İlkçağlarda hastalıkların; kötü ruhlar, cinler ve periler veya niyet­lerin bakışlarından (nazar) meydana geldiğine inanılır­dı. Bilimsel gelişmenin emekleme döneminde olan insanlar; karşılaştıkları sağlık sorunları­nı, sihir, muska, mavi boncuk, büyü gibi araç ve uygulamalarla çözmeye çalışıyorlar­dı. Salgınlar gibi toplumsal felaketler­de tapınaklara doluşur, ayin yapılı­yor, büyücülere koşuyorlardı. Ne yazık ki günümüzde de bu gibi ilkel yaklaşımların kalıntı­ları, eğitim düzeyi düşük kişiler arasında sürüp gidebilmekte­dir.
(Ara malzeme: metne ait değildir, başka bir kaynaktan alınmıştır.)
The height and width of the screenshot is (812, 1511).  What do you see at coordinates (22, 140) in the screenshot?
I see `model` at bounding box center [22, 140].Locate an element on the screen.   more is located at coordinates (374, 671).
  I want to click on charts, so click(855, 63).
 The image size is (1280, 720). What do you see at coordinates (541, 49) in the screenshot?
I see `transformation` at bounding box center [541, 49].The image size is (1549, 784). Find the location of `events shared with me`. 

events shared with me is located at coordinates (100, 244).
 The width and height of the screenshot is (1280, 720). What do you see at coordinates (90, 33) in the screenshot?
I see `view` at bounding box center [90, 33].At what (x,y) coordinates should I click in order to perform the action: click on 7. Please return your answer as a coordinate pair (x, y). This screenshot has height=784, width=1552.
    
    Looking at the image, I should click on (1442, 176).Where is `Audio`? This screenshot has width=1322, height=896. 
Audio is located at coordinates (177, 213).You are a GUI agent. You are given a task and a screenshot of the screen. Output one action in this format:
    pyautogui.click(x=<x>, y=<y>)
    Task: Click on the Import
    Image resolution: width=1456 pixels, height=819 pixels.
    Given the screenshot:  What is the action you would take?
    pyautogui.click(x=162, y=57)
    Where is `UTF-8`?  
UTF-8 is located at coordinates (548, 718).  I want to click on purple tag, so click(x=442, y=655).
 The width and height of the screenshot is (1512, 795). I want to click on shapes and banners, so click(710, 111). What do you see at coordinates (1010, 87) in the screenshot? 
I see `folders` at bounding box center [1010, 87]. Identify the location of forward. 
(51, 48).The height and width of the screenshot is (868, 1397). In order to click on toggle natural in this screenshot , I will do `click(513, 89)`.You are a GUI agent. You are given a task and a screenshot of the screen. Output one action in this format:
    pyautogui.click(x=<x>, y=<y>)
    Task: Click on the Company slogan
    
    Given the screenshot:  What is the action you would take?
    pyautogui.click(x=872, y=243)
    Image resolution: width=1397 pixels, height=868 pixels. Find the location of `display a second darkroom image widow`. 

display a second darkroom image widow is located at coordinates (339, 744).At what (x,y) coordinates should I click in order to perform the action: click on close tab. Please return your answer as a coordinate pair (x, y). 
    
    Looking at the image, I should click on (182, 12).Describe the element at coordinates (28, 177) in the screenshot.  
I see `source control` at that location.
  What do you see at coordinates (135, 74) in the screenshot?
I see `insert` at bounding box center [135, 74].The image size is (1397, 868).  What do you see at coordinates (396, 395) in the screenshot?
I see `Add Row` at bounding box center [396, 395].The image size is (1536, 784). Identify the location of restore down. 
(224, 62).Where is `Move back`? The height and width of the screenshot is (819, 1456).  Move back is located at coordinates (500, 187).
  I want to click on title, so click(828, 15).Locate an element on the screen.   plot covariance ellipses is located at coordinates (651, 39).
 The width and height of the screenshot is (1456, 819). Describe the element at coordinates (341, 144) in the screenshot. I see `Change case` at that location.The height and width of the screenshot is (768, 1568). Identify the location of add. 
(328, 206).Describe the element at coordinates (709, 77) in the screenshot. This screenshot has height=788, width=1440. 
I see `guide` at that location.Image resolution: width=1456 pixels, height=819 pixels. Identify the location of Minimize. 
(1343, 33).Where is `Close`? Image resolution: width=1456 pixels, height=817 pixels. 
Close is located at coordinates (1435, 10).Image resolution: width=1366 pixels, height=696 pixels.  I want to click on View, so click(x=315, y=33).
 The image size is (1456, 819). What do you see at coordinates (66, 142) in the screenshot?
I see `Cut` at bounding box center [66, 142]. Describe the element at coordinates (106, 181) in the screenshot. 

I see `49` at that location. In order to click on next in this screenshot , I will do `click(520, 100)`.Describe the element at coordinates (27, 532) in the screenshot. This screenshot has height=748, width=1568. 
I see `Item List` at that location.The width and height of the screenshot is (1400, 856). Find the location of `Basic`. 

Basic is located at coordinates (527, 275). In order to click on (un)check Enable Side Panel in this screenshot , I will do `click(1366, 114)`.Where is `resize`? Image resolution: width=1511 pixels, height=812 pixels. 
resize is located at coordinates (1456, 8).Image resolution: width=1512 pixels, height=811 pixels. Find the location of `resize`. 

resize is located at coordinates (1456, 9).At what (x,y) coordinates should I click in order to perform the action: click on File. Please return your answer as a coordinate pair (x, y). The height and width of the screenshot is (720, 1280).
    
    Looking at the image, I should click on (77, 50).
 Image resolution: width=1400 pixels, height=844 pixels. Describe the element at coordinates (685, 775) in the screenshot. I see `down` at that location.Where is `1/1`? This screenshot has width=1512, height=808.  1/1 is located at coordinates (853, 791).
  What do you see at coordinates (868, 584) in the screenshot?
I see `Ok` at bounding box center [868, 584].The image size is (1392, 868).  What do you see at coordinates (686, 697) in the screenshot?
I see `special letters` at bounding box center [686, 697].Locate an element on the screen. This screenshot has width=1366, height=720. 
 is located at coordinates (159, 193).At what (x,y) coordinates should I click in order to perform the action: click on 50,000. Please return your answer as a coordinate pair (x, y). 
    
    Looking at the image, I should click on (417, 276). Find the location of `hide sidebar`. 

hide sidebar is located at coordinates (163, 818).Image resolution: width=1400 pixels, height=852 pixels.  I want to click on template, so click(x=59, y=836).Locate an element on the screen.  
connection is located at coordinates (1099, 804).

Daha sonra bazı temel besin maddelerinin eksikliği­nin önemli sağlık sorunlarına yol açtığı anlaşıldı. Daha önce lanetlen­miş gemilerde çıktığı sanılan skorbüt hastalığının, sadece kuru ve konserve veya salamura yiye­cek yenilmesinden kaynaklandığı anlaşıldı. Skorbütün C vitamini eksikliğin­den meydana gelen bir hastalık olduğu ortaya çıktık­tan sonra sorunlar daha kolay çözümlen­di. Bunu mikropların bulunuşu izlendi. Birçok hastalığın sebebi mikroplar­dı. Daha sonra mikropların neden oldu­ğu hastalıkların büyük çoğundan bağışıklama ile korunabil­menin mümkün olduğu ortaya çıktı. Sanayileş­me; çevre kirliliği, hava kirli­liği ve kimyasal atık sorununu birlikte getir­di. Artık çevre olayları daha geniş anlamda bir sağlık soru­nu yaratıyordu. Sorunların çözümü için insanı çevresi ile bir bütün olarak ele almak gerekliy­di.

Günümüzde en önemli hastalıkların nadir veya tedavi­si güç hastalıklar değil, bir toplumda en çok görülen, en çok sakat bıra­kan ve en çok öldüren hastalıklar olduğu anlaşılmış­tır. Kişi ve toplumların sağlık düzeyi­ni, sosyal ve ekonomik nedenler belirler; bunlar fizik, biyolojik ve diğer çevre faktör­leri değil, küçük toplumsal birim olan aileden başlaya­rak bütün toplumun sorunudur.

Sağlıkla ilgili harcamalar bir masraf değil, insan gücü yatırımı­dır. Hastalanan ve ölen kişiler toplum için kayıptır. Toplumların en önemli zengin­liği sağlıklı ve iyi yetişmiş insan gücüdür. Sağlık harcamaları bir yatırım­dır.